**Exercise prompt**: Please output the entries below exactly as they are.

[Collected data]
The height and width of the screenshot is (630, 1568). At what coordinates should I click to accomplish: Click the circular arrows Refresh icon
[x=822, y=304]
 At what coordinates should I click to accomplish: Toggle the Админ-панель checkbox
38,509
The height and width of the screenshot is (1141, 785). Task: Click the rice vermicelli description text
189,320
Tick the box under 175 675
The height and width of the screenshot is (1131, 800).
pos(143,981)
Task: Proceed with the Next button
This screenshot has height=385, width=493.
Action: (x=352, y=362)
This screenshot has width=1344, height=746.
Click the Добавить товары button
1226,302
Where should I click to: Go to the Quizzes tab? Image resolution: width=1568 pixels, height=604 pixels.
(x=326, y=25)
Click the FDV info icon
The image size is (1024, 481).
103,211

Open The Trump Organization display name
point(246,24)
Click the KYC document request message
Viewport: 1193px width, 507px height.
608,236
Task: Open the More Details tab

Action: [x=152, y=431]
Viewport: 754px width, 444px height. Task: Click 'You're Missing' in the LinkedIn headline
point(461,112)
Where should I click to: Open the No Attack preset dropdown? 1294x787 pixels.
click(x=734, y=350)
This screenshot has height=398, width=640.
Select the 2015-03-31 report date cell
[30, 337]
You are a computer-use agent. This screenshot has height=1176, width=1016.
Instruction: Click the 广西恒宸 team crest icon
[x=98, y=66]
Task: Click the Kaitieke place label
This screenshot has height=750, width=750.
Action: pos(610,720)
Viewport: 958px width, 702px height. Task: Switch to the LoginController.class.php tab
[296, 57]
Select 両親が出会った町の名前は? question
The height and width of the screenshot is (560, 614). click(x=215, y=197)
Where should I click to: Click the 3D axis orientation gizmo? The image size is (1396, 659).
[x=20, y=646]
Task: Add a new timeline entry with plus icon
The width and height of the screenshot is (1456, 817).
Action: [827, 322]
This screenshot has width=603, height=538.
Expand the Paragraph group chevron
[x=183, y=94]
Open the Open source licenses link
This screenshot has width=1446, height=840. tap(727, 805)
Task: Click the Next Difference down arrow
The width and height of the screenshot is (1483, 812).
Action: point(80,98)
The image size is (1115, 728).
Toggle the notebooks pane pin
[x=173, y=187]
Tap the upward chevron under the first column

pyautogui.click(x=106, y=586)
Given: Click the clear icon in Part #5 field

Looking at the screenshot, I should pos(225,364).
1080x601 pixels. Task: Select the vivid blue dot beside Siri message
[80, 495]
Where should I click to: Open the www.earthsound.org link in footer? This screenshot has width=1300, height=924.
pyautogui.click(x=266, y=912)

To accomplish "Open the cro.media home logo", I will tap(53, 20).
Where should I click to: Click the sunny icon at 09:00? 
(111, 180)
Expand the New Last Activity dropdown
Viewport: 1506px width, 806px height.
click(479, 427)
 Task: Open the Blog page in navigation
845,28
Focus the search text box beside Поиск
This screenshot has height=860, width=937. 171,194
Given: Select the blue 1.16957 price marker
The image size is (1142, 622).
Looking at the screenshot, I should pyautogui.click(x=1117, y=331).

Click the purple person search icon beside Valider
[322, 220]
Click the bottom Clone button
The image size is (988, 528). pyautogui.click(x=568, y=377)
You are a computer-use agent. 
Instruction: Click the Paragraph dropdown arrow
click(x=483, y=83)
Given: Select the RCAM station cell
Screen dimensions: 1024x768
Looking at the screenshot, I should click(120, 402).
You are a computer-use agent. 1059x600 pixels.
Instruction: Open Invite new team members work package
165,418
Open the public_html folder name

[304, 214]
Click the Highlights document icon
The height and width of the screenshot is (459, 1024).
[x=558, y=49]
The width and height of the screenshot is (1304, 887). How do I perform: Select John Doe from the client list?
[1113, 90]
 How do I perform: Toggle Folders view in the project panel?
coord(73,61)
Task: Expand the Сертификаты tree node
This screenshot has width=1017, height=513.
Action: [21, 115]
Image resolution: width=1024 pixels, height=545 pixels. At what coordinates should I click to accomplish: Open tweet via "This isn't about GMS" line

**Answer area**:
The height and width of the screenshot is (630, 1568). At what coordinates should I click to accomplish: Click the circular arrows Refresh icon
[x=822, y=304]
 At what coordinates should I click to accomplish: Toggle the Админ-панель checkbox
38,509
The height and width of the screenshot is (1141, 785). Task: Click the rice vermicelli description text
189,320
Tick the box under 175 675
The height and width of the screenshot is (1131, 800).
pos(143,981)
Task: Proceed with the Next button
This screenshot has height=385, width=493.
Action: (x=352, y=362)
This screenshot has width=1344, height=746.
Click the Добавить товары button
1226,302
Where should I click to: Go to the Quizzes tab? Image resolution: width=1568 pixels, height=604 pixels.
(x=326, y=25)
Click the FDV info icon
The image size is (1024, 481).
103,211

Open The Trump Organization display name
point(246,24)
Click the KYC document request message
Viewport: 1193px width, 507px height.
608,236
Task: Open the More Details tab

Action: [x=152, y=431]
Viewport: 754px width, 444px height. Task: Click 'You're Missing' in the LinkedIn headline
point(461,112)
Where should I click to: Open the No Attack preset dropdown? 1294x787 pixels.
click(x=734, y=350)
This screenshot has height=398, width=640.
Select the 2015-03-31 report date cell
[30, 337]
You are a computer-use agent. This screenshot has height=1176, width=1016.
Instruction: Click the 广西恒宸 team crest icon
[x=98, y=66]
Task: Click the Kaitieke place label
This screenshot has height=750, width=750.
Action: pos(610,720)
Viewport: 958px width, 702px height. Task: Switch to the LoginController.class.php tab
[296, 57]
Select 両親が出会った町の名前は? question
The height and width of the screenshot is (560, 614). click(x=215, y=197)
Where should I click to: Click the 3D axis orientation gizmo? The image size is (1396, 659).
[x=20, y=646]
Task: Add a new timeline entry with plus icon
The width and height of the screenshot is (1456, 817).
Action: [827, 322]
This screenshot has width=603, height=538.
Expand the Paragraph group chevron
[x=183, y=94]
Open the Open source licenses link
This screenshot has width=1446, height=840. tap(727, 805)
Task: Click the Next Difference down arrow
The width and height of the screenshot is (1483, 812).
Action: point(80,98)
The image size is (1115, 728).
Toggle the notebooks pane pin
[x=173, y=187]
Tap the upward chevron under the first column

pyautogui.click(x=106, y=586)
Given: Click the clear icon in Part #5 field

Looking at the screenshot, I should pos(225,364).
1080x601 pixels. Task: Select the vivid blue dot beside Siri message
[80, 495]
Where should I click to: Open the www.earthsound.org link in footer? This screenshot has width=1300, height=924.
pyautogui.click(x=266, y=912)

To accomplish "Open the cro.media home logo", I will tap(53, 20).
Where should I click to: Click the sunny icon at 09:00? 
(111, 180)
Expand the New Last Activity dropdown
Viewport: 1506px width, 806px height.
click(479, 427)
 Task: Open the Blog page in navigation
845,28
Focus the search text box beside Поиск
This screenshot has height=860, width=937. 171,194
Given: Select the blue 1.16957 price marker
The image size is (1142, 622).
Looking at the screenshot, I should pyautogui.click(x=1117, y=331).

Click the purple person search icon beside Valider
[322, 220]
Click the bottom Clone button
The image size is (988, 528). pyautogui.click(x=568, y=377)
You are a computer-use agent. 
Instruction: Click the Paragraph dropdown arrow
click(x=483, y=83)
Given: Select the RCAM station cell
Screen dimensions: 1024x768
Looking at the screenshot, I should click(120, 402).
You are a computer-use agent. 1059x600 pixels.
Instruction: Open Invite new team members work package
165,418
Open the public_html folder name

[304, 214]
Click the Highlights document icon
The height and width of the screenshot is (459, 1024).
[x=558, y=49]
The width and height of the screenshot is (1304, 887). How do I perform: Select John Doe from the client list?
[1113, 90]
 How do I perform: Toggle Folders view in the project panel?
coord(73,61)
Task: Expand the Сертификаты tree node
This screenshot has width=1017, height=513.
Action: [21, 115]
Image resolution: width=1024 pixels, height=545 pixels. At what coordinates should I click to accomplish: Open tweet via "This isn't about GMS" line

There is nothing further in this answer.